Take another common scenario that we encountered in one of our customers. They were running a queue-driven pipeline and ran into the same problem. The trace ended cleanly at message publish, making it look like the transaction ended cleanly, while the consumer logs revealed jobs stacking up and failing silently. At another large enterprise we deployed recently, we found that in a microservice behind a proxy, missing header propagation splits a single request into two traces, creating the illusion that the downstream service was never called, until its logs show the real failure. In each case, the trace pointed engineers in the right direction, but it was the logs that delivered the truth needed to actually fix the problem. Use traces as a guide, but always let logs be the final word — trust your logs, and verify your traces.

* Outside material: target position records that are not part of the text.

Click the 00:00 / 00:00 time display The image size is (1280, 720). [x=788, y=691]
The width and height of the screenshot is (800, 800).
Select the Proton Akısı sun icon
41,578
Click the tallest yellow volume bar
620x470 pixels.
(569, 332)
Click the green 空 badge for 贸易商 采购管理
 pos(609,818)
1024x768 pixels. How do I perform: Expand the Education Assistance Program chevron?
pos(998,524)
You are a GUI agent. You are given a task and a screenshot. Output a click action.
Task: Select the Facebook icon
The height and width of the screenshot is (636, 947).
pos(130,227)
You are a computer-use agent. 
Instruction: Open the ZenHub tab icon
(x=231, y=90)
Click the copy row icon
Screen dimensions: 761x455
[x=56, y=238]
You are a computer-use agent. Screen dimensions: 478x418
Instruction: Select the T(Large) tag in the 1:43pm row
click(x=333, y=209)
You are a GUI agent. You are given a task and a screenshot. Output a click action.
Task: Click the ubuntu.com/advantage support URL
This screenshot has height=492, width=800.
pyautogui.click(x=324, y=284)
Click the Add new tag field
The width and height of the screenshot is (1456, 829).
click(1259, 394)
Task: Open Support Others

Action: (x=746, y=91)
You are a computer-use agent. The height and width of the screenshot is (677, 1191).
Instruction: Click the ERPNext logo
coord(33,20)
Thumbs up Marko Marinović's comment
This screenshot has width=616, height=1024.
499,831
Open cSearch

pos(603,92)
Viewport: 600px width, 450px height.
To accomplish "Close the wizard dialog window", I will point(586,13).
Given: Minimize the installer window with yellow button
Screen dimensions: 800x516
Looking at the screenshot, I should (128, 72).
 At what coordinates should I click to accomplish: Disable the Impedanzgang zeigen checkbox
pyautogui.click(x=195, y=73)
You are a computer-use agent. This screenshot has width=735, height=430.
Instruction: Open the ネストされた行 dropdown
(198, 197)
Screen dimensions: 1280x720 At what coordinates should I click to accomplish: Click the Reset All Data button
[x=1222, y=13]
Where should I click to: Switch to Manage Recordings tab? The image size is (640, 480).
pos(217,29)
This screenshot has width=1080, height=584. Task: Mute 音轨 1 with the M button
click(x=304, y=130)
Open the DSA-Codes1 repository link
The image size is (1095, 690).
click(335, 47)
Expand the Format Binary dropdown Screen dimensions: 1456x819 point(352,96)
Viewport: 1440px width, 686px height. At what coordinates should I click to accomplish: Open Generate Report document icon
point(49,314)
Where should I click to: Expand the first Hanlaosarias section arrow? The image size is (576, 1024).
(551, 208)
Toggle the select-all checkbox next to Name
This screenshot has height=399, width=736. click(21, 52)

Enter Flip: Trust logs and include traces to enhance perspective

This is exactly where Flip AI steps in: by combining the raw fidelity of logs with the high-level context of traces, it removes the grunt work SREs and developers face during incidents. Flip ingests both signals, normalizes noisy logs into structured, queryable events, and automatically stitches them back to the trace context that might otherwise be missing or broken. Instead of scrolling through thousands of spans or grepping endless log lines, engineers get a unified, AI-curated investigation trail — the clarity of “what really happened” without the painful forensics. Flip AI turns the messy truth of logs and the partial story of traces into a single, reliable source of insight. See Flip in Action.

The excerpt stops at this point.